Rhetoric: Suckling Satire

Rhetoric: Suckling Satire

A Lesson by Camille Corbett

Because potty humor is only proper when your mother isn't reading your works.


Satire is something that one hears about, reads, wants to do, puts on their long to-do-when-I have-come-up-with-a-proper-idea list, takes a few scratches at and eventually just forgets about. Sad and common, but true. But that shall not be you. Not you my dears. Not you guys one minute longer. For you see, I'd like to think you have evolved into something a tad more than that. Something less base, into a creative individual who commands language with an iron fist and a fiery tongue. We are writers. We do not succumb in a quivering pile of waste when a sojourn of language seems difficult. No! We fight, we fight with our pens and wit and we conquer it. And that is what I will teach you to do. So let's get ready to rumble! 

What is satire?
Could it possibly be...
a piece of literature that wittily criticizes society's shortcomings, in order to shame the subject into a reformed stated?

Yes, yes it is.
And don't you ever doubt me again. 

So now, let's move on to the main ingredients of a satire! 
1. 2 cups of Irony
2. a dash of juxapostion 
3.A s**t ton of sarcasm
4. a sprinkle of exaggeration 
5. a tea spoon of double entendres

Mix it all together, place a dollop of striking wit, and you have a satire! 
To learn some more terms dealing with satire, here are some virtual flashcards on satirical devices

Also, here is a little link of the proper manners of satirical writing. It should assist you less tactful writers a tad more.

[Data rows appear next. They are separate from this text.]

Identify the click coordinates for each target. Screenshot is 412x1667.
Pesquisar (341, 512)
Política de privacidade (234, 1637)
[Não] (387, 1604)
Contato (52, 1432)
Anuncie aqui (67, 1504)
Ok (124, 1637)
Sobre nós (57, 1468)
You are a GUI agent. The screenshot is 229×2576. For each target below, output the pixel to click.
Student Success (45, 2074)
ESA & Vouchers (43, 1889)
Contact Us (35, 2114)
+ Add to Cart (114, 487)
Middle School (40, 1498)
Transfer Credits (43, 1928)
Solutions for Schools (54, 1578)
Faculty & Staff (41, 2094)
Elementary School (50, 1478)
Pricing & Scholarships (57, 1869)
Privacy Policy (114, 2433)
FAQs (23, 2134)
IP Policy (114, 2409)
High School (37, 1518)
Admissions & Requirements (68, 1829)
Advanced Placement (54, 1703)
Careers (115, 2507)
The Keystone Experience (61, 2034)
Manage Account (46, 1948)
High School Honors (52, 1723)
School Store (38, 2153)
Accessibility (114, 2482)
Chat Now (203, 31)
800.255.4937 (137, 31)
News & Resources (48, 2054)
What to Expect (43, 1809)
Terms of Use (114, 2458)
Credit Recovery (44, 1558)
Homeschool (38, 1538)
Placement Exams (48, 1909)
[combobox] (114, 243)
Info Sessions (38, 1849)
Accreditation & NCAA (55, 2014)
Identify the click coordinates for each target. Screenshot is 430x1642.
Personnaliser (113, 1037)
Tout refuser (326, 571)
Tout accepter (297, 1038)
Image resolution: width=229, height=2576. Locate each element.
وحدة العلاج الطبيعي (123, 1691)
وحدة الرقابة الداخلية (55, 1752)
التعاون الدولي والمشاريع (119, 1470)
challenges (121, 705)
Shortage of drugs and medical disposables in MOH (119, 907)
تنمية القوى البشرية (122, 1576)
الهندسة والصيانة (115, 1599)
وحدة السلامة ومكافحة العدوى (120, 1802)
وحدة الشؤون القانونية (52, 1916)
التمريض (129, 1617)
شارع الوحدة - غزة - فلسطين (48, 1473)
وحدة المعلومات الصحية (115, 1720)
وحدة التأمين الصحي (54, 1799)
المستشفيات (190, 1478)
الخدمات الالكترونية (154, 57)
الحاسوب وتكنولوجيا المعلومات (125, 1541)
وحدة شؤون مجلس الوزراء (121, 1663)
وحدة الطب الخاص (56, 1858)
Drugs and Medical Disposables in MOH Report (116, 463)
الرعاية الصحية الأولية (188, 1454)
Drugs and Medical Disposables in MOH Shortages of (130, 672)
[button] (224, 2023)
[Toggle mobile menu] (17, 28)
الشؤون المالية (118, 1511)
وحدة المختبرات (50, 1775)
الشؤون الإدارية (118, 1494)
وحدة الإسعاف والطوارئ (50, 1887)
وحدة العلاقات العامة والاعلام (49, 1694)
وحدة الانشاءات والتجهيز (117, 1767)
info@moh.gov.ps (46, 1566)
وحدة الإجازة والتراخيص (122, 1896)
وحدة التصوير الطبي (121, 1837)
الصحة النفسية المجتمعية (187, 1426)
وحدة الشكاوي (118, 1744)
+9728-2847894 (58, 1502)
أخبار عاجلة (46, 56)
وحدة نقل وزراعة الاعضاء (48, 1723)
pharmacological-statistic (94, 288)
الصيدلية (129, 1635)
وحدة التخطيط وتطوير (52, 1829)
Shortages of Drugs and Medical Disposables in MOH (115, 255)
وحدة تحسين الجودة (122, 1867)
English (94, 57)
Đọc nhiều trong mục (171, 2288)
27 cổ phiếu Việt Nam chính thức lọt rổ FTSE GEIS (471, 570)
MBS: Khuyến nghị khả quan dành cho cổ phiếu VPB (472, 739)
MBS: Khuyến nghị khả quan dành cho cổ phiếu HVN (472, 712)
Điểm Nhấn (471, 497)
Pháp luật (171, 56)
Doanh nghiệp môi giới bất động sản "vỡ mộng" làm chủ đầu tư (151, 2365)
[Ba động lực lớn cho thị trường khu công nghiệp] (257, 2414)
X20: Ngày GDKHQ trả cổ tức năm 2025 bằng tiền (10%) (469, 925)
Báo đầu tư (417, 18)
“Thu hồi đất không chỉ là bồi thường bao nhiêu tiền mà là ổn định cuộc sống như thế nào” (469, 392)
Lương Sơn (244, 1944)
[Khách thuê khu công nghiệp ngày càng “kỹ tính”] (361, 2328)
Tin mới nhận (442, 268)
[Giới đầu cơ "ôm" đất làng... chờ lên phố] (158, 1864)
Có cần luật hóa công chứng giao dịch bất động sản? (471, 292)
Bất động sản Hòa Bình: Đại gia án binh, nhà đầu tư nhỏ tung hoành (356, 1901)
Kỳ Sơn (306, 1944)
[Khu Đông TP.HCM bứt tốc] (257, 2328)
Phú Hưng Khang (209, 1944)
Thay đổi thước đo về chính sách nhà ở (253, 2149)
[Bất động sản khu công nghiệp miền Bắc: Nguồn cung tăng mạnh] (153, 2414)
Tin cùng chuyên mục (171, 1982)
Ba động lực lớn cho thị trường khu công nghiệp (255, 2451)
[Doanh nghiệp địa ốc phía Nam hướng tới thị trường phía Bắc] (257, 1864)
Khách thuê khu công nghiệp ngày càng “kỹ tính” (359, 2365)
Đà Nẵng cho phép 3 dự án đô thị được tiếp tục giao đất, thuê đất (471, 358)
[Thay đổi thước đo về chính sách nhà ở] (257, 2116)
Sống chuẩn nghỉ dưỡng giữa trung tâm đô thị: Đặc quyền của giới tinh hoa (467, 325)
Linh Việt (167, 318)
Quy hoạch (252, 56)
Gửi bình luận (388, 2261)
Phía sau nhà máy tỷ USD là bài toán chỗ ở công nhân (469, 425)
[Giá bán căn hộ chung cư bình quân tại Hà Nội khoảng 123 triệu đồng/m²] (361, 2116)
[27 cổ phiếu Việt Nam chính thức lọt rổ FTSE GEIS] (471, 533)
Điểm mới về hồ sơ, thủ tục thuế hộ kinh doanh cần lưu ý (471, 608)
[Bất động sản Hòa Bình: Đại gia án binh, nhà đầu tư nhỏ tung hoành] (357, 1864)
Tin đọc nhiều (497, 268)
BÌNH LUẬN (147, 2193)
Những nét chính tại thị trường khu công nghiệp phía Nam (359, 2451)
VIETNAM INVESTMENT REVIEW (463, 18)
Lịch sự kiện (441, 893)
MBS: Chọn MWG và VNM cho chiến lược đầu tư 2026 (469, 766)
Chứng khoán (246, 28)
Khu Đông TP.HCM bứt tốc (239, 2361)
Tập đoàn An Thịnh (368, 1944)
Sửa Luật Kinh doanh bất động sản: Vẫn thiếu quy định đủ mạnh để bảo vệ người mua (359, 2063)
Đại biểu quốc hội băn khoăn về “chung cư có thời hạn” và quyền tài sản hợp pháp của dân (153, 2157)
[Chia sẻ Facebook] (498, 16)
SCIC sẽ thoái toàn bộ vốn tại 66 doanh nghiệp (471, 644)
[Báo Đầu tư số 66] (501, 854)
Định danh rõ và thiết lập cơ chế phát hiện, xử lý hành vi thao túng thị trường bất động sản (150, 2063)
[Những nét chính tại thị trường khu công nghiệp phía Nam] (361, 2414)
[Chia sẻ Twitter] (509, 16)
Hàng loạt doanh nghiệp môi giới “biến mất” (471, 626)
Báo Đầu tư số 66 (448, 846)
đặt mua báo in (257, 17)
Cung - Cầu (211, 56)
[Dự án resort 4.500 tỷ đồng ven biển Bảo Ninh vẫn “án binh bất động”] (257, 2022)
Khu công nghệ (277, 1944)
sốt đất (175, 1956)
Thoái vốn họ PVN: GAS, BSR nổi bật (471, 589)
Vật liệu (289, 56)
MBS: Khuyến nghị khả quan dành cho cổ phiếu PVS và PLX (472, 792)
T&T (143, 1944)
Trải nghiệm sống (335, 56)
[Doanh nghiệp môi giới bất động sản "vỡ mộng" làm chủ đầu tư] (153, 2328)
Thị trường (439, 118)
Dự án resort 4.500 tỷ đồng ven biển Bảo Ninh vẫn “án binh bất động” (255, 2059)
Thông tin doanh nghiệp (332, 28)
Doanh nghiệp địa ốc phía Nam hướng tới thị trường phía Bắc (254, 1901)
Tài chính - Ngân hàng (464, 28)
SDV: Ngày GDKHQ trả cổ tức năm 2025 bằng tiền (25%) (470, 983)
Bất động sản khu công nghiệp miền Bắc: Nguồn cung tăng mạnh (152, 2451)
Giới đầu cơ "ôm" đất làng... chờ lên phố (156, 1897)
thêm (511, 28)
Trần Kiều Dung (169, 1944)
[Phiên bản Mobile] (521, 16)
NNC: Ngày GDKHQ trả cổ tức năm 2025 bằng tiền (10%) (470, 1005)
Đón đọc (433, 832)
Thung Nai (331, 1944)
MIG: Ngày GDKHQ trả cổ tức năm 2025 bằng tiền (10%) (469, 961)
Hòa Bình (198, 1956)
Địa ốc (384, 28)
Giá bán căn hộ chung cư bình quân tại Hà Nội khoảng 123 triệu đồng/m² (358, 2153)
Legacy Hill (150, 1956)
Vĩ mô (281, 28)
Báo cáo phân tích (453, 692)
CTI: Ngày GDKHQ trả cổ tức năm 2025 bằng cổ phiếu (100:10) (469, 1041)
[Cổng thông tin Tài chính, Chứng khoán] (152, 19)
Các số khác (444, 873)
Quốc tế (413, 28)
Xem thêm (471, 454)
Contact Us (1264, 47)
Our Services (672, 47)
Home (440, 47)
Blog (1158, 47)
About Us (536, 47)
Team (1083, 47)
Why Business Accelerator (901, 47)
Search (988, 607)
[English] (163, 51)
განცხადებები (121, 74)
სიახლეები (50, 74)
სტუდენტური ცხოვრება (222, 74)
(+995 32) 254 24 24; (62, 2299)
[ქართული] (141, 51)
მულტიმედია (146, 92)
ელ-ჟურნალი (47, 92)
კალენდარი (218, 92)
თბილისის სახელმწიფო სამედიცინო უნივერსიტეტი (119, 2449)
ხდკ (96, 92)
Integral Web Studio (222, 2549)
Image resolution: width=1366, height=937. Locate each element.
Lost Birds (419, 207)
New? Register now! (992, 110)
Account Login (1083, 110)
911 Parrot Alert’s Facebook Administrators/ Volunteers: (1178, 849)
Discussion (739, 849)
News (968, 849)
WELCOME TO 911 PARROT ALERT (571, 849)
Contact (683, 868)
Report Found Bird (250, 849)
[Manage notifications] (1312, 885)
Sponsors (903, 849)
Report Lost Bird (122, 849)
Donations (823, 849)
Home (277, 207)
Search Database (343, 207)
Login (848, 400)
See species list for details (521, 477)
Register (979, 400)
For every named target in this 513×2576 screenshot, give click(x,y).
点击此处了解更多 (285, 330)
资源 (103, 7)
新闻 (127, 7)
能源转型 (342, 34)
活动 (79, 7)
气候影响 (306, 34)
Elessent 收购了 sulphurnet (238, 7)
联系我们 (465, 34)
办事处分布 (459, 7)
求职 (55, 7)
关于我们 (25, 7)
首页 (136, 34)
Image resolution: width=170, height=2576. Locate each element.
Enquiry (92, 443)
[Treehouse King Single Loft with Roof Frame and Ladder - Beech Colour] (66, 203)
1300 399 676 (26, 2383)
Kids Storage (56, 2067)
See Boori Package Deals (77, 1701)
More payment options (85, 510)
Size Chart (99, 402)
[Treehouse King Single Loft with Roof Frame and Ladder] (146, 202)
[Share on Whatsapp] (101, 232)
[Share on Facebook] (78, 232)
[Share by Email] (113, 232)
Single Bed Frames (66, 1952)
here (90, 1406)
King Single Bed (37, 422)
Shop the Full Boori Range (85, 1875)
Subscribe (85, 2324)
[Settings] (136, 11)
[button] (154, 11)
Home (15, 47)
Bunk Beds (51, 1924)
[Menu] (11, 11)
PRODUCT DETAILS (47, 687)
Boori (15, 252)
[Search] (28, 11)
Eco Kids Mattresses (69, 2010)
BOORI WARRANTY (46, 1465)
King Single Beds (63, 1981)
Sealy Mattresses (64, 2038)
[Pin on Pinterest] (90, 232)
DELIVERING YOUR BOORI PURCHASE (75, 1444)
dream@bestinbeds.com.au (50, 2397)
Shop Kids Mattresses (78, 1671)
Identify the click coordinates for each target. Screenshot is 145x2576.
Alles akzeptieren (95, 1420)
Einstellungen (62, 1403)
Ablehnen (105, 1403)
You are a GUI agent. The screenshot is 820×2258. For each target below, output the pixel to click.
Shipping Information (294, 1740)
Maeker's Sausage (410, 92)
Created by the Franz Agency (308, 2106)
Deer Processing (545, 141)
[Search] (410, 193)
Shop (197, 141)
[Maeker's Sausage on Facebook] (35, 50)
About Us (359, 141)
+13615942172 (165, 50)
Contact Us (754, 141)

However, before you begin writing, you should adhere to my fool-proof method of writing a satire. 
1. Find the issue or subject you wish to address. 
2. Research your topic, keeping a vigil on current events and reading literature that correlates to your subject.
3. Make a web of your subject. While doing so, start imagining your story. 
4. Write a list of concepts and people that correlate to your subject. Remember to keep this close. You will need this throughout your writing. 
5.  Prewriting, make a time line/ web of your story.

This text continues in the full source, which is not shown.